_WRITTEN TASK_
Edit all the material below so that every "coordinate pair" becomes "pair of coordinates", with everything else left unchanged.

_DATA EXTRACTS_

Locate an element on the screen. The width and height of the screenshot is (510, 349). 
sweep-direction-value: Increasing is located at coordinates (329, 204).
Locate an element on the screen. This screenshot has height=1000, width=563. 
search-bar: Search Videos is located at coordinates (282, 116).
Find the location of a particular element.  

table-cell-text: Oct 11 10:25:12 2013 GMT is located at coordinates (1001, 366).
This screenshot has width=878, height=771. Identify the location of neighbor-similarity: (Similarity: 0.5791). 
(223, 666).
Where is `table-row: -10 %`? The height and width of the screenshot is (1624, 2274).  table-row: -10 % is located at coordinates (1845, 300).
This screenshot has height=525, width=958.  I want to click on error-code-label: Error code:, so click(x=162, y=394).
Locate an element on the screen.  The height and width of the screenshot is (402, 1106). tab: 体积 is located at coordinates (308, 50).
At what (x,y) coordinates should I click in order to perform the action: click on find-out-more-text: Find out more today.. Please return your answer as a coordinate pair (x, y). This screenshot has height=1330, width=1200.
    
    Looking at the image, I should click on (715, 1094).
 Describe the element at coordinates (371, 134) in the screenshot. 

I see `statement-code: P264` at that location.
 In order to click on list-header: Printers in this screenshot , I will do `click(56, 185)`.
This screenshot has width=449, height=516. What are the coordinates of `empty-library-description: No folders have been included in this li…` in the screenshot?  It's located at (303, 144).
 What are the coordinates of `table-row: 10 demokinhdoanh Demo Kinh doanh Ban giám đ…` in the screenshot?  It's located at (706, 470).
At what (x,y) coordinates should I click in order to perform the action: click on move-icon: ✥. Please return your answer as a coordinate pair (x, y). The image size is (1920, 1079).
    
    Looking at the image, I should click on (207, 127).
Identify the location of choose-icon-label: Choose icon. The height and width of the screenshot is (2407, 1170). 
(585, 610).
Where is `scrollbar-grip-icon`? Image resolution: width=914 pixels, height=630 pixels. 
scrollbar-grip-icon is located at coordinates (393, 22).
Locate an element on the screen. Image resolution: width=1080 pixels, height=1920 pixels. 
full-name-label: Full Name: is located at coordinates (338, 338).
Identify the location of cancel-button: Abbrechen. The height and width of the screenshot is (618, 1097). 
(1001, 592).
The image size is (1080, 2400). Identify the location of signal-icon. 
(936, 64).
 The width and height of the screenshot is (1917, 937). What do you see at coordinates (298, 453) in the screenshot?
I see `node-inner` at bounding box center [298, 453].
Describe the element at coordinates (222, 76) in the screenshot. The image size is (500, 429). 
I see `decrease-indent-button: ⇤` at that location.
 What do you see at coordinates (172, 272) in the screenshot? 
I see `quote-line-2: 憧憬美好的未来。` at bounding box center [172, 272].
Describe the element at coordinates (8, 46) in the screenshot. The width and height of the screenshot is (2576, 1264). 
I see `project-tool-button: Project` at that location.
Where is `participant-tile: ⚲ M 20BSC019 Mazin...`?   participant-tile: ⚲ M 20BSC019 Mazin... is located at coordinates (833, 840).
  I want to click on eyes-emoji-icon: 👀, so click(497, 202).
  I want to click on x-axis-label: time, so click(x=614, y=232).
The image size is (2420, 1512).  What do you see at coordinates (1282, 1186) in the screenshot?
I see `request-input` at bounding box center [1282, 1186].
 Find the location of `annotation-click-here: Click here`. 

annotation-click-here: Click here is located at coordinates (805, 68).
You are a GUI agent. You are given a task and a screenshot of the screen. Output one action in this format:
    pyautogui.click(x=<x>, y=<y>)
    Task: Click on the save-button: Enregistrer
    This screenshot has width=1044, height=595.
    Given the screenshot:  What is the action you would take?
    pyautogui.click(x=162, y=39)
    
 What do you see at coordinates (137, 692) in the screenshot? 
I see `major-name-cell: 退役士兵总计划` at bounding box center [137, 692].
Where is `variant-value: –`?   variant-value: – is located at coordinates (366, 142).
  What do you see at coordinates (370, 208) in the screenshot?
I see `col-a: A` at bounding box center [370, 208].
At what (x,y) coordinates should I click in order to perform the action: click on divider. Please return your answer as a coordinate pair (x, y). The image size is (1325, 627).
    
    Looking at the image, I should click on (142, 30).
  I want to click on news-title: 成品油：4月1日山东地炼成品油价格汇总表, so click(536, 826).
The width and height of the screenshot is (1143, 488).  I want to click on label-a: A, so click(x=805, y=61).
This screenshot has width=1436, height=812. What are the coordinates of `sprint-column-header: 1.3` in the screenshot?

_TASK ANSWER_
Locate an element on the screen. The width and height of the screenshot is (510, 349). 
sweep-direction-value: Increasing is located at coordinates (329, 204).
Locate an element on the screen. This screenshot has height=1000, width=563. 
search-bar: Search Videos is located at coordinates (282, 116).
Find the location of a particular element.  

table-cell-text: Oct 11 10:25:12 2013 GMT is located at coordinates (1001, 366).
This screenshot has width=878, height=771. Identify the location of neighbor-similarity: (Similarity: 0.5791). 
(223, 666).
Where is `table-row: -10 %`? The height and width of the screenshot is (1624, 2274).  table-row: -10 % is located at coordinates (1845, 300).
This screenshot has height=525, width=958.  I want to click on error-code-label: Error code:, so click(x=162, y=394).
Locate an element on the screen.  The height and width of the screenshot is (402, 1106). tab: 体积 is located at coordinates (308, 50).
At what (x,y) coordinates should I click in order to perform the action: click on find-out-more-text: Find out more today.. Please return your answer as a pair of coordinates (x, y). This screenshot has height=1330, width=1200.
    
    Looking at the image, I should click on (715, 1094).
 Describe the element at coordinates (371, 134) in the screenshot. 

I see `statement-code: P264` at that location.
 In order to click on list-header: Printers in this screenshot , I will do `click(56, 185)`.
This screenshot has width=449, height=516. What are the coordinates of `empty-library-description: No folders have been included in this li…` in the screenshot?  It's located at (303, 144).
 What are the coordinates of `table-row: 10 demokinhdoanh Demo Kinh doanh Ban giám đ…` in the screenshot?  It's located at (706, 470).
At what (x,y) coordinates should I click in order to perform the action: click on move-icon: ✥. Please return your answer as a pair of coordinates (x, y). The image size is (1920, 1079).
    
    Looking at the image, I should click on (207, 127).
Identify the location of choose-icon-label: Choose icon. The height and width of the screenshot is (2407, 1170). 
(585, 610).
Where is `scrollbar-grip-icon`? Image resolution: width=914 pixels, height=630 pixels. 
scrollbar-grip-icon is located at coordinates (393, 22).
Locate an element on the screen. Image resolution: width=1080 pixels, height=1920 pixels. 
full-name-label: Full Name: is located at coordinates (338, 338).
Identify the location of cancel-button: Abbrechen. The height and width of the screenshot is (618, 1097). 
(1001, 592).
The image size is (1080, 2400). Identify the location of signal-icon. 
(936, 64).
 The width and height of the screenshot is (1917, 937). What do you see at coordinates (298, 453) in the screenshot?
I see `node-inner` at bounding box center [298, 453].
Describe the element at coordinates (222, 76) in the screenshot. The image size is (500, 429). 
I see `decrease-indent-button: ⇤` at that location.
 What do you see at coordinates (172, 272) in the screenshot? 
I see `quote-line-2: 憧憬美好的未来。` at bounding box center [172, 272].
Describe the element at coordinates (8, 46) in the screenshot. The width and height of the screenshot is (2576, 1264). 
I see `project-tool-button: Project` at that location.
Where is `participant-tile: ⚲ M 20BSC019 Mazin...`?   participant-tile: ⚲ M 20BSC019 Mazin... is located at coordinates (833, 840).
  I want to click on eyes-emoji-icon: 👀, so click(497, 202).
  I want to click on x-axis-label: time, so click(x=614, y=232).
The image size is (2420, 1512).  What do you see at coordinates (1282, 1186) in the screenshot?
I see `request-input` at bounding box center [1282, 1186].
 Find the location of `annotation-click-here: Click here`. 

annotation-click-here: Click here is located at coordinates (805, 68).
You are a GUI agent. You are given a task and a screenshot of the screen. Output one action in this format:
    pyautogui.click(x=<x>, y=<y>)
    Task: Click on the save-button: Enregistrer
    This screenshot has width=1044, height=595.
    Given the screenshot:  What is the action you would take?
    pyautogui.click(x=162, y=39)
    
 What do you see at coordinates (137, 692) in the screenshot? 
I see `major-name-cell: 退役士兵总计划` at bounding box center [137, 692].
Where is `variant-value: –`?   variant-value: – is located at coordinates (366, 142).
  What do you see at coordinates (370, 208) in the screenshot?
I see `col-a: A` at bounding box center [370, 208].
At what (x,y) coordinates should I click in order to perform the action: click on divider. Please return your answer as a pair of coordinates (x, y). The image size is (1325, 627).
    
    Looking at the image, I should click on (142, 30).
  I want to click on news-title: 成品油：4月1日山东地炼成品油价格汇总表, so click(536, 826).
The width and height of the screenshot is (1143, 488).  I want to click on label-a: A, so click(x=805, y=61).
This screenshot has width=1436, height=812. What are the coordinates of `sprint-column-header: 1.3` in the screenshot?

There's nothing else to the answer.